#### [Problem statement]
Copy every line from the records below that carries the word "search".

#### [Working data]
---

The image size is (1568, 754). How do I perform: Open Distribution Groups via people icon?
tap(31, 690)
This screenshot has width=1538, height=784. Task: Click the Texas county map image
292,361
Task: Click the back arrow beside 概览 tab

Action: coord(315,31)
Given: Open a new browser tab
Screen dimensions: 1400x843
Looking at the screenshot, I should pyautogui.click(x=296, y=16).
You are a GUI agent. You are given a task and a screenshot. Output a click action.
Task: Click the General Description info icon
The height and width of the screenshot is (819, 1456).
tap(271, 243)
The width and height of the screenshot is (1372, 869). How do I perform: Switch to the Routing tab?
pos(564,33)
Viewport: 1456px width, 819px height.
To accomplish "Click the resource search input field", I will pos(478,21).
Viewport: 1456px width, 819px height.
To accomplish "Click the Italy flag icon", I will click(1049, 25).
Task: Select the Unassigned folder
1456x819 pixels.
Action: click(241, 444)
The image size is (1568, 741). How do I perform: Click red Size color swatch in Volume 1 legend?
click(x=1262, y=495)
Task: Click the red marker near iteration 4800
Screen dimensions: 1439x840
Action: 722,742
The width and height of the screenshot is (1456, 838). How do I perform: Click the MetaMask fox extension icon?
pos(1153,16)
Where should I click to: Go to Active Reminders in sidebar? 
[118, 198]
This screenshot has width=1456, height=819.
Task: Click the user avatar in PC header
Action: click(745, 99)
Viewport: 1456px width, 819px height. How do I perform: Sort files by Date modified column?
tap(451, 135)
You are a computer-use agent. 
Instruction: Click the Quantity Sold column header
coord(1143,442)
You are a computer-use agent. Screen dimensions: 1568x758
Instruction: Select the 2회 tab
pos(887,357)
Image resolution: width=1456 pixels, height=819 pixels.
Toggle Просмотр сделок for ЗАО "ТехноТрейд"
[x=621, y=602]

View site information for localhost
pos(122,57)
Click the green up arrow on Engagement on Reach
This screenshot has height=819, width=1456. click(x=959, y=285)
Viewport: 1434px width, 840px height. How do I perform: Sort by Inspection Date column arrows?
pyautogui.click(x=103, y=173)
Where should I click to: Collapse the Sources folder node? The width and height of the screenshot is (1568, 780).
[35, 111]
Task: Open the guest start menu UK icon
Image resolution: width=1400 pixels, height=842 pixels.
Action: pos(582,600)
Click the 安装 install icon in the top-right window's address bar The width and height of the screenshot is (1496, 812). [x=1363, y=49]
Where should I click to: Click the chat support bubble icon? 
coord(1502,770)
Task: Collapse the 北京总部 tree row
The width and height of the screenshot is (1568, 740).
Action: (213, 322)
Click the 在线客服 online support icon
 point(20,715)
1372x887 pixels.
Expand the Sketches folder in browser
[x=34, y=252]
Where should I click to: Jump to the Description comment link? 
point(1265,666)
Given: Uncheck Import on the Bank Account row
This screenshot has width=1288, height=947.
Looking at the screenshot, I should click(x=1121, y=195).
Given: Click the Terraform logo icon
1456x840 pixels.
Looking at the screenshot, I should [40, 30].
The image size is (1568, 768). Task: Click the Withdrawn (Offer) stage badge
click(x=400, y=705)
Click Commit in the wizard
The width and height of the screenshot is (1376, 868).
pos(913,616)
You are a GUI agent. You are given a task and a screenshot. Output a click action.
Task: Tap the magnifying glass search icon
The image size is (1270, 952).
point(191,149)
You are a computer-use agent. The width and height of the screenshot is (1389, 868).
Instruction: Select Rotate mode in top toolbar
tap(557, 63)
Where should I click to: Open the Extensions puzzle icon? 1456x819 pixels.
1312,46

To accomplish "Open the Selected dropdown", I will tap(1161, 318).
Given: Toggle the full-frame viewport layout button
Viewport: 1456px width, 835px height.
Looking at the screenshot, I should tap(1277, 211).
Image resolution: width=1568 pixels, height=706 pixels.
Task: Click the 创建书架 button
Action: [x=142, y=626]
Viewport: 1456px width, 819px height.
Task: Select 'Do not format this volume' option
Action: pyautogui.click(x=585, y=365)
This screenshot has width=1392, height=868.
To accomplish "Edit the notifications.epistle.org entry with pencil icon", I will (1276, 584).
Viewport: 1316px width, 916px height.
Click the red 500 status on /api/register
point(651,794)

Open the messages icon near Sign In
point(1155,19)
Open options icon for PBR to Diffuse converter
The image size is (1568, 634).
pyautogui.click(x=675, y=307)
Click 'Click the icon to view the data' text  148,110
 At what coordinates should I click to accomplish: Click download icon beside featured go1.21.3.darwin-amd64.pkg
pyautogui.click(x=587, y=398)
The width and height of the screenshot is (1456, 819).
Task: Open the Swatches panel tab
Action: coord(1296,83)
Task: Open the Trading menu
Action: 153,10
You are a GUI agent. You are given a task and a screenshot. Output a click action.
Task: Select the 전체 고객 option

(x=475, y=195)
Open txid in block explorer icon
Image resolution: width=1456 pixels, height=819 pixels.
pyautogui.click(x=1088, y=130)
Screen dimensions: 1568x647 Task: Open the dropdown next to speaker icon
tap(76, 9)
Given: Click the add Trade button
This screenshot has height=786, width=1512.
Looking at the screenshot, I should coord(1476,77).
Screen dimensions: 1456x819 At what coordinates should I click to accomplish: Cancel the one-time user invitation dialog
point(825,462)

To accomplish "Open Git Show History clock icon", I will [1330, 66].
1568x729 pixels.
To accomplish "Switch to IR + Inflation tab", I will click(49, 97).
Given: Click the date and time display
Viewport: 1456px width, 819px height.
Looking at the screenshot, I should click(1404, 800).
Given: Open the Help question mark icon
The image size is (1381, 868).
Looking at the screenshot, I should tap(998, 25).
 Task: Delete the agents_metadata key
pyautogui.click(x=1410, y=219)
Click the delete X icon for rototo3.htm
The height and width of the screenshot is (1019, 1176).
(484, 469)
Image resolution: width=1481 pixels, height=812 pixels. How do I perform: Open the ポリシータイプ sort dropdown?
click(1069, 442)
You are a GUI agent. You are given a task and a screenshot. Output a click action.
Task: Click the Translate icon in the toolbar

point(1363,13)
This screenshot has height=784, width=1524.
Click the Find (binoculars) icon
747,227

---

#### [Answer space]
To accomplish "Click the resource search input field", I will pos(478,21).
Task: Tap the magnifying glass search icon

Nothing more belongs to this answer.